I have talked with all sorts and conditions of people in Moscow, from the lowest to the highest, and failed to find one person, apart from those in favored positions in the employ of the Soviet, who had a good word to say for Bolshevism or Communism or any other “ism.” On the other hand, the working classes have no wish to be again under the old regime. They all want the same thing—a Government that will give them a chance to earn a decent living and will leave them alone. They are tired of decrees, weary of rationed food and Communistic control and, above all, they loathe the “Chika.”

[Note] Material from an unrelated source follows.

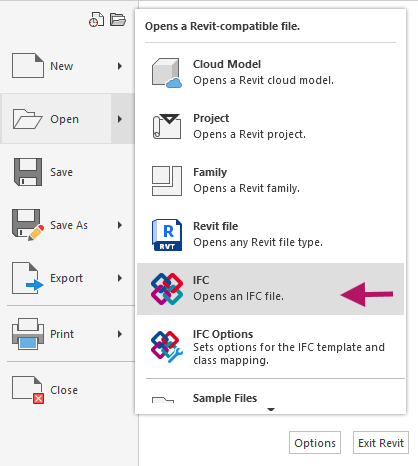Click the IFC Options wrench icon
Screen dimensions: 418x466
click(x=167, y=347)
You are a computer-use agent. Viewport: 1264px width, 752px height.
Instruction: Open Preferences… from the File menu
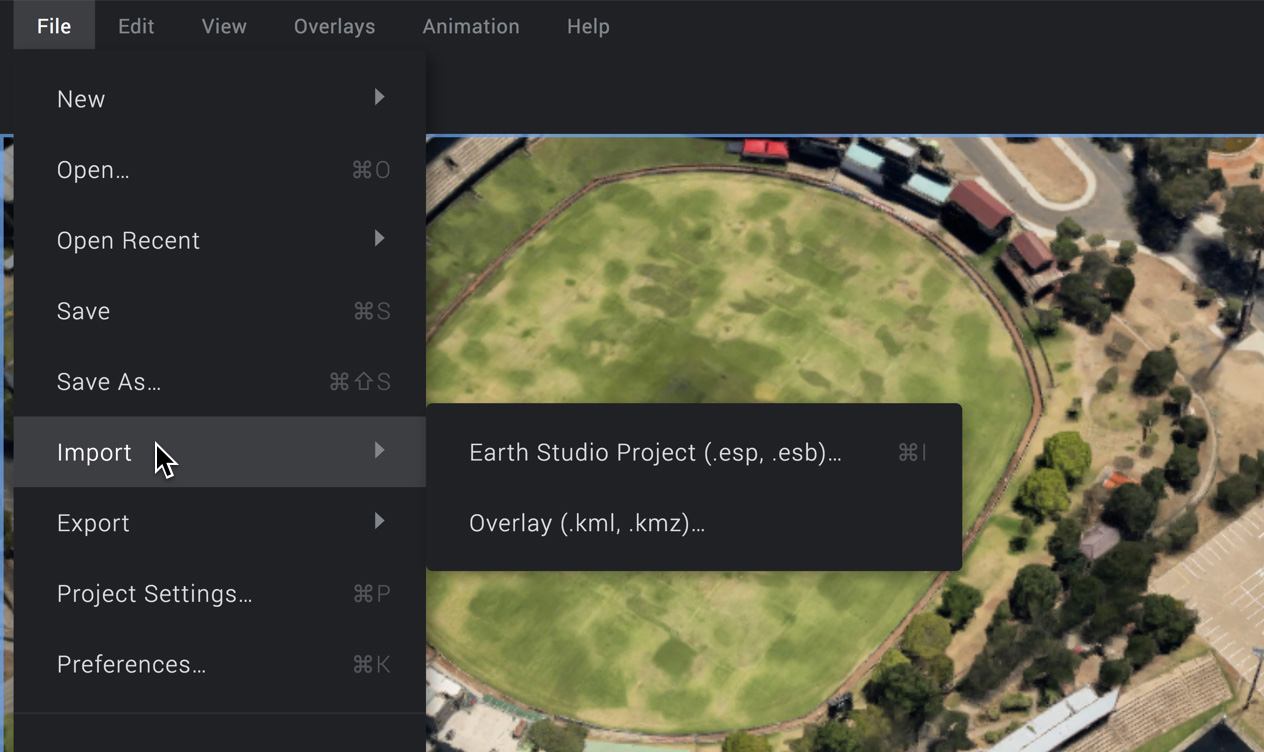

The majority of the girls and women working in the Government offices are leading irregular lives with the Commissars who furnish them with additional food and clothing. Girls who in pre-revolutionary days, would never have prostituted themselves, even in Russia, where morality was always on a low scale, to-day are forced to sell themselves in order to keep body and soul together. Bolshevism is the foulest prostituting agency the world has ever seen.

SOVIET RULERS A GANG OF THIEVES, BOON DECLARES

By Hector Boon.

Copyright, 1921, by the Press Publishing Co. (The New York World).

I left Moscow on Saturday, the 10th of October, by the courier’s train which was carrying despatches for Joffe, the head of the Soviet Peace Mission, and arrived in Riga on the morning of Tuesday, the 13th.

There travelled with me an English officer, Capt. J. S. Campbell, late of the Gunners, who had been captured by the Reds in January when on the Pechora River, East of Archangel, on a timber survey, and who had spent a considerable time in prison both in Archangel and in Petrograd. My other travelling companions were Mr. Hopwood, the assistant manager of Kodak, who had been in Moscow for eighteen years, and his two daughters.

Both Campbell and myself will always affectionately remember the charming reception given us by Col. Tallents, the British Commissioner to the Baltic states, and the assistance which was rendered us by Mr. Louden the British Consul. While in Riga we also saw Mr. Young, the American Commissioner, to whom we gave all the latest information respecting Americans held prisoners in Moscow.